The holiday is always celebrated on 1 August unless the first Monday in August falls on 1 August, in which case Emancipation Day is moved to 2 August to accommodate Kadooment Day. This holiday marks the end of slavery in Barbados.
As Europe expanded into the new world, Barbados became an English colony in the mid seventeenth century. It became an important producer of sugar cane and the need for labour meant that many slaves were brought from Africa to work on the sugar plantations.
In 1807, trading in slaves was abolished in the British Empire but not slavery itself.
Whilst there had been some minor slave revolts in Barbados, the largest rebellion in the island's history took place in 1816. The rebellion involved twenty thousand slaves from over seventy plantations. The revolt failed and 120 slaves were killed in the fighting and 144 were executed following trials. The revolt was led by the Bussa, the head driver on Bayley’s Plantation in St. Philip. Bussa died in the fighting and became one of Barbados' national heroes.
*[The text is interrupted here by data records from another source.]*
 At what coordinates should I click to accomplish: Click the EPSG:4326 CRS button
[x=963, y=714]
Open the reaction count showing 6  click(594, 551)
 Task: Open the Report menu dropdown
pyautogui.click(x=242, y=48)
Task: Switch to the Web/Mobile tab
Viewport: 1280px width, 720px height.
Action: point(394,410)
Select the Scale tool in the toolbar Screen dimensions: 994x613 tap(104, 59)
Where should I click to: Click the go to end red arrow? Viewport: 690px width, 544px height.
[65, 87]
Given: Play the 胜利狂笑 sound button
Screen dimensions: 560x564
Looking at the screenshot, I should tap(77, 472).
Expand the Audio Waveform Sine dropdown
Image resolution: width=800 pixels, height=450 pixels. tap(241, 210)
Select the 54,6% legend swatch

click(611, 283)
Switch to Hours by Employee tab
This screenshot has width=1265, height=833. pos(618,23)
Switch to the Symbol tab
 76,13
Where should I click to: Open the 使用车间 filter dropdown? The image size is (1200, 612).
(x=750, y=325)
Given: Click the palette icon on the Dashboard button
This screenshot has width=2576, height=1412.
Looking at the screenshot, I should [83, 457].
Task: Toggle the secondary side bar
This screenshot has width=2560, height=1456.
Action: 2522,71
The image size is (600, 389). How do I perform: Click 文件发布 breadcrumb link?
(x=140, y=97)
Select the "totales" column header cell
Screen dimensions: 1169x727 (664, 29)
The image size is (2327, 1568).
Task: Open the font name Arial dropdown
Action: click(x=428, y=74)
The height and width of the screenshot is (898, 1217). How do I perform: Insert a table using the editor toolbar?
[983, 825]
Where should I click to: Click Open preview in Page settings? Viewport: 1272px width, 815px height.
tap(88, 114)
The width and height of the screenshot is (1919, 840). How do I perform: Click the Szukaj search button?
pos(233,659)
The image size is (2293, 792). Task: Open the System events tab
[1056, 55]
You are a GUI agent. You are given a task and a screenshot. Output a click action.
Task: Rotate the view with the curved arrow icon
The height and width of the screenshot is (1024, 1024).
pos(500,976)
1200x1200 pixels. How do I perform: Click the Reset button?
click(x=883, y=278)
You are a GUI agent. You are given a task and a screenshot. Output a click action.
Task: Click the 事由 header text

His statue now stands at Emancipation Roundabout on the island.
Slavery was finally abolished throughout the British Empire by the Slavery Abolition Act 1833, which came into effect on 1 August 1834.
Despite slavery having been abolished, until 1838, there was a four year apprenticeship period during which the newly free men continued to work without pay in exchange for living in huts provided by the plantation owners.
A ceremony celebrating the emancipation of the slaves is held at Bussa's statue. There are parades, speeches, and demonstrations by school children. Other celebrations include the Emancipation Day Walk, Beach Fest, and Village Fest.